## Exercise
Output the data that follows exactly, line for line.

## Collected data entries

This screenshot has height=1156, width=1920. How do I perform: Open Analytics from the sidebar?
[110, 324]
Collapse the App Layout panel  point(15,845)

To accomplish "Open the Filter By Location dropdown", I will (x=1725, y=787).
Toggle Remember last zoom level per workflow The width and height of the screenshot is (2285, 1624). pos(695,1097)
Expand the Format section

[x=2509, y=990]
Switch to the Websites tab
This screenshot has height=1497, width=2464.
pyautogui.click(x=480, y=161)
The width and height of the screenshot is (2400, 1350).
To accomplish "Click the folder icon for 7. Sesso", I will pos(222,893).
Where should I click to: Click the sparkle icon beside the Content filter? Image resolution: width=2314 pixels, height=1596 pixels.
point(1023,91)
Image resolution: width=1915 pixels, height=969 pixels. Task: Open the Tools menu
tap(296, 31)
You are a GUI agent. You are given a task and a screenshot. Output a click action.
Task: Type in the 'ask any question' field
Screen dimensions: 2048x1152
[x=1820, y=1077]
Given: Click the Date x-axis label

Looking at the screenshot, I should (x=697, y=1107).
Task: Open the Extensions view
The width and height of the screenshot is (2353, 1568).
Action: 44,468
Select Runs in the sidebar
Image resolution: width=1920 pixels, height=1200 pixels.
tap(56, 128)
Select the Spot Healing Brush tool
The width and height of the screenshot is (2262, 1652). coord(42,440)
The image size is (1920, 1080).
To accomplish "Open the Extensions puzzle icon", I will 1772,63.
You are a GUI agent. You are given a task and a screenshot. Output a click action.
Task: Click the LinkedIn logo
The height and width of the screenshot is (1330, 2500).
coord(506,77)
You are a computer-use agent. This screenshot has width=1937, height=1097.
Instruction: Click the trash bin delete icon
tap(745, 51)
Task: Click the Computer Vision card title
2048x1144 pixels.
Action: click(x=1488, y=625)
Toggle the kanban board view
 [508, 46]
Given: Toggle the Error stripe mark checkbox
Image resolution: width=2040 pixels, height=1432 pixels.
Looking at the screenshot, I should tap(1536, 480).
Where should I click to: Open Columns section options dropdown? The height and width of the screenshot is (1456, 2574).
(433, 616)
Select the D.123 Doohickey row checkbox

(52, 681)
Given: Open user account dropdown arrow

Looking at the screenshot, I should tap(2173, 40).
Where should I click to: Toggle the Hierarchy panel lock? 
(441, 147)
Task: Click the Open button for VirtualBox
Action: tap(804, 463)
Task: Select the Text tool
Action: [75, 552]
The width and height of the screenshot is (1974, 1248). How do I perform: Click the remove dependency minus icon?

## Written answer
This screenshot has height=1156, width=1920. How do I perform: Open Analytics from the sidebar?
[110, 324]
Collapse the App Layout panel  point(15,845)

To accomplish "Open the Filter By Location dropdown", I will (x=1725, y=787).
Toggle Remember last zoom level per workflow The width and height of the screenshot is (2285, 1624). pos(695,1097)
Expand the Format section

[x=2509, y=990]
Switch to the Websites tab
This screenshot has height=1497, width=2464.
pyautogui.click(x=480, y=161)
The width and height of the screenshot is (2400, 1350).
To accomplish "Click the folder icon for 7. Sesso", I will pos(222,893).
Where should I click to: Click the sparkle icon beside the Content filter? Image resolution: width=2314 pixels, height=1596 pixels.
point(1023,91)
Image resolution: width=1915 pixels, height=969 pixels. Task: Open the Tools menu
tap(296, 31)
You are a GUI agent. You are given a task and a screenshot. Output a click action.
Task: Type in the 'ask any question' field
Screen dimensions: 2048x1152
[x=1820, y=1077]
Given: Click the Date x-axis label

Looking at the screenshot, I should (x=697, y=1107).
Task: Open the Extensions view
The width and height of the screenshot is (2353, 1568).
Action: 44,468
Select Runs in the sidebar
Image resolution: width=1920 pixels, height=1200 pixels.
tap(56, 128)
Select the Spot Healing Brush tool
The width and height of the screenshot is (2262, 1652). coord(42,440)
The image size is (1920, 1080).
To accomplish "Open the Extensions puzzle icon", I will 1772,63.
You are a GUI agent. You are given a task and a screenshot. Output a click action.
Task: Click the LinkedIn logo
The height and width of the screenshot is (1330, 2500).
coord(506,77)
You are a computer-use agent. This screenshot has width=1937, height=1097.
Instruction: Click the trash bin delete icon
tap(745, 51)
Task: Click the Computer Vision card title
2048x1144 pixels.
Action: click(x=1488, y=625)
Toggle the kanban board view
 [508, 46]
Given: Toggle the Error stripe mark checkbox
Image resolution: width=2040 pixels, height=1432 pixels.
Looking at the screenshot, I should tap(1536, 480).
Where should I click to: Open Columns section options dropdown? The height and width of the screenshot is (1456, 2574).
(433, 616)
Select the D.123 Doohickey row checkbox

(52, 681)
Given: Open user account dropdown arrow

Looking at the screenshot, I should tap(2173, 40).
Where should I click to: Toggle the Hierarchy panel lock? 
(441, 147)
Task: Click the Open button for VirtualBox
Action: tap(804, 463)
Task: Select the Text tool
Action: [75, 552]
The width and height of the screenshot is (1974, 1248). How do I perform: Click the remove dependency minus icon?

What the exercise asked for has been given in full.